The abundance of breeding birds fell to well below the long-term average and was one of the lowest on record.

“The areas that these birds breed in and rely on are floodplain areas,” Kingsford said. “So much of what we’ve done in building dams and diverting water has [affected] that flood water that’s so critical for the wetlands.

“We’re also increasingly worried about the effects of climate change in terms of the drying out of the south-east of the continent.”

The climate crisis is hastening the drying out of wetlands. This year’s total wetland area – 122,283 ha – was also well below the long-term average.

Kingsford said the Murray-Darling basin plan had been an important restoration initiative for rivers. “What our data are indicating is probably there’s been some decrease in the rate of decline, not necessarily a complete restoration.

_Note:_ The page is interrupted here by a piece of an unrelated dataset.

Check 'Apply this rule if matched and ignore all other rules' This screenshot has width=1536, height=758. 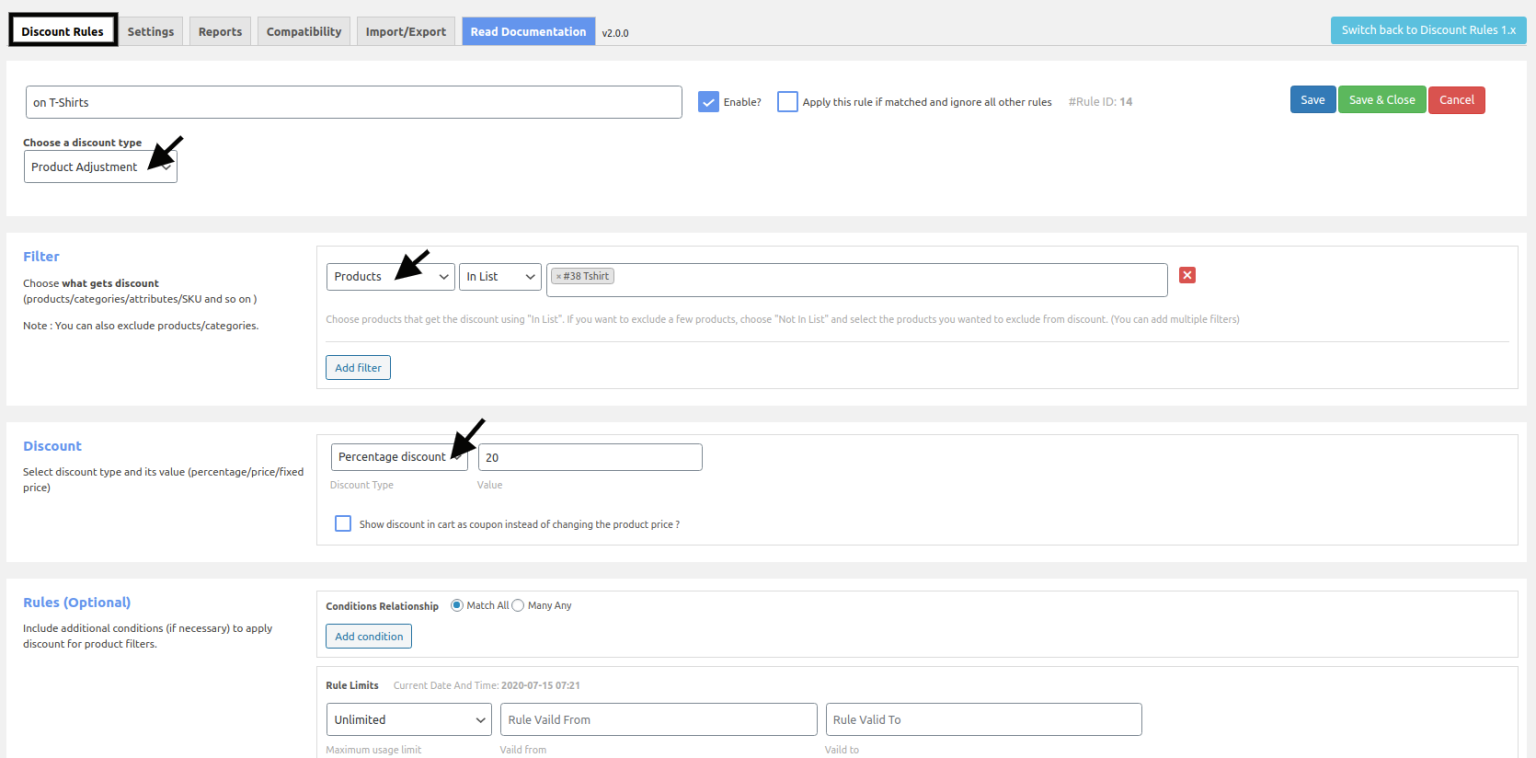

We’re definitely making a difference in terms of putting water back into rivers.

“But it’s the big floods that are very important for these systems and the biodiversity. We’ve got to think about that in terms of the next review of the Basin plan.”

Amid fears this year about the H5N1 strain of avian influenza, which has devastated wild bird populations internationally, the team also surveilled for instances of mass mortality as a sign of potential outbreaks. “We didn’t find any, which is always a relief,” Kingsford said.

Waterbirds were most abundant in the temporary wetlands of the Georgina-Diamantina river system in north-western Queensland, the scientists found. Lakes Mumbleberry and Torquinnie accounted for 17% – 50,000 – of all birds observed.